Herfst – of hoe je voelt wat je denkt
Herfst. Heel mijn leven zag ik er tegenop. Alles gaat dood, alles houdt op. De lucht van verrotte bladeren en het geluid van wind die ’s nachts door de kale bomen huilt. Kou, mist en nattigheid die je botten verstijft. Donker, sombere gedachtes over de zinloosheid van het bestaan. Ook van mijn eigen bestaan: wat doe ik er eigenlijk toe? Ik wilde wegkruipen, deken over mijn hoofd, er niet zijn.
De ene zware gedachte volgde op de andere. Ik dacht terug aan herfsten uit mijn jeugd. Niet aan de warme en leuke dingen die er volop waren. Wel aan het me somber en lamlendig voelen. Me vervelen omdat ik niet buiten kon spelen. Ruzie met mijn broer en zus. Achternagezeten worden door rotjochies uit de buurt. Door de regen en kou in het donker door een eng park naar huis lopen.

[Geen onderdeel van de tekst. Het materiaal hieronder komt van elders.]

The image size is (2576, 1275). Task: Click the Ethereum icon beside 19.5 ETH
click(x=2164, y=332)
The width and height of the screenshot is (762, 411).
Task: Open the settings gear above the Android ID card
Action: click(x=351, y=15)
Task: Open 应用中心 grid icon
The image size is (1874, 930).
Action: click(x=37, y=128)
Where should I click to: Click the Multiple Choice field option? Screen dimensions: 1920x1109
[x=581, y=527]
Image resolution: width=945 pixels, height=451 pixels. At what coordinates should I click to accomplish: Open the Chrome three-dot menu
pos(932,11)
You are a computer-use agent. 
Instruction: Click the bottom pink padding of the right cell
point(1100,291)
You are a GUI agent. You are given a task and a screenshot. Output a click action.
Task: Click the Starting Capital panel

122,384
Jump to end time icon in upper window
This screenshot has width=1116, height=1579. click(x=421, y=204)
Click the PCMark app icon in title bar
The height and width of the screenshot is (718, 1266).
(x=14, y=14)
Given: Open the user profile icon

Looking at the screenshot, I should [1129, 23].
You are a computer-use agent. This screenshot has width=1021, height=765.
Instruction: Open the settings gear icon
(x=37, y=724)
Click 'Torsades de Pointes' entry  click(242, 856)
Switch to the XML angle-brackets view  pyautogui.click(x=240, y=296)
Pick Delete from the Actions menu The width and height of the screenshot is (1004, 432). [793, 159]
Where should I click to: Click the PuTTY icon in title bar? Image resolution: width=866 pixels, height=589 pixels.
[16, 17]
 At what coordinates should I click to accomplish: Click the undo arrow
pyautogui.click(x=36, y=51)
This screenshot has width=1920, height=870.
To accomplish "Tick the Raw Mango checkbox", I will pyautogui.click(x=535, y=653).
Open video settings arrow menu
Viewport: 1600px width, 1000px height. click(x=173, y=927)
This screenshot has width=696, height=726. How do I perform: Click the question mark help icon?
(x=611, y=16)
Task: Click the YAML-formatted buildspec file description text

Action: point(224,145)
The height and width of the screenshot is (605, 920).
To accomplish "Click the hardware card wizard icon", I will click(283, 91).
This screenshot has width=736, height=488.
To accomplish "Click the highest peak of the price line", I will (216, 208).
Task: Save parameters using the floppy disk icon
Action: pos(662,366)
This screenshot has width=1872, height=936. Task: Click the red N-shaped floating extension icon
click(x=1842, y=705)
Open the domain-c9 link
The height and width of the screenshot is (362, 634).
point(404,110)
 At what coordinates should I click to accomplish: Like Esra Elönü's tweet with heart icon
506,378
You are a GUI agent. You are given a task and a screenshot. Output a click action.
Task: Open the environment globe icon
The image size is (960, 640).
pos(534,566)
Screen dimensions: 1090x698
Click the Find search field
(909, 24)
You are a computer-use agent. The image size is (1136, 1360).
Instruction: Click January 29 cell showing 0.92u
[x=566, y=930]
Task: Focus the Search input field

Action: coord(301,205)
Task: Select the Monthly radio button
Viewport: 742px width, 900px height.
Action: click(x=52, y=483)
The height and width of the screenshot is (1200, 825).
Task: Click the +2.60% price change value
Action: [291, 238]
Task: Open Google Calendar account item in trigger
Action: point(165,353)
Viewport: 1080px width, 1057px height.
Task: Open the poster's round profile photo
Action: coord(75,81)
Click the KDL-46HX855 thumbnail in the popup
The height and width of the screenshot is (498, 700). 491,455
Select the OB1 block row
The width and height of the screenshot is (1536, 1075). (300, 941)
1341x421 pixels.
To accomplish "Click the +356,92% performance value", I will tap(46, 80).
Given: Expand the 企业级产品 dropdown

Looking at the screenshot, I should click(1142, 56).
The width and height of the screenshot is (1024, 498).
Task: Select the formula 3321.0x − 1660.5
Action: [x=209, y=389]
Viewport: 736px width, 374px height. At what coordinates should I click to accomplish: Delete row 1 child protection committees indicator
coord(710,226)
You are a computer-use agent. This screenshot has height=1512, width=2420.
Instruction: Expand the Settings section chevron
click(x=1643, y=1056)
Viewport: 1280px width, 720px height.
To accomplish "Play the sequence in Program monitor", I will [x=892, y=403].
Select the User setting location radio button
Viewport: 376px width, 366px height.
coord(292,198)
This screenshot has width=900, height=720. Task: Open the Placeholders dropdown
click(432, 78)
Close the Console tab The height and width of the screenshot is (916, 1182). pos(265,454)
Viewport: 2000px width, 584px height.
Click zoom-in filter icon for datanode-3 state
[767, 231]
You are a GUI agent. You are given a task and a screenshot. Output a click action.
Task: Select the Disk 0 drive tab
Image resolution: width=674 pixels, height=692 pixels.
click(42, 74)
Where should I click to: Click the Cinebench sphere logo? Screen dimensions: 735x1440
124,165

Al deze narigheid en nog veel meer kwam elke herfst weer naar boven. En van daaruit ging ik nog verder somberen. Over het gemis van geliefden die waren overleden. Zorgen over waar het met de wereld naar toe moet. Of mijn kinderen wel goed terecht komen en gelukkig worden. Herfst had ik in mijn hoofd goed vastgeknoopt aan ‘naar’.
Ik geloofde van mezelf dat het bij me hoorde, dat ik nu eenmaal zwaar op de hand ben, dat ik daar aanleg voor heb, net als mijn moeder, mijn oma, mijn tantes. Ik leerde ermee om te gaan, het te accepteren, erin te berusten.
Totdat een vriendin tegen me zei: “je voelt wat je denkt”. Punt.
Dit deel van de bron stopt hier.